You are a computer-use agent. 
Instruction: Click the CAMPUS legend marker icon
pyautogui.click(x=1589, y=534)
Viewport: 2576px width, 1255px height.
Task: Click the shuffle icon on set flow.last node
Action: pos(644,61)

EXERCISE DESCRIPTION: Retype the listing above in full, exactly as it stands.

SOLUTION FOR THIS TASK:
You are a computer-use agent. 
Instruction: Click the CAMPUS legend marker icon
pyautogui.click(x=1589, y=534)
Viewport: 2576px width, 1255px height.
Task: Click the shuffle icon on set flow.last node
Action: pos(644,61)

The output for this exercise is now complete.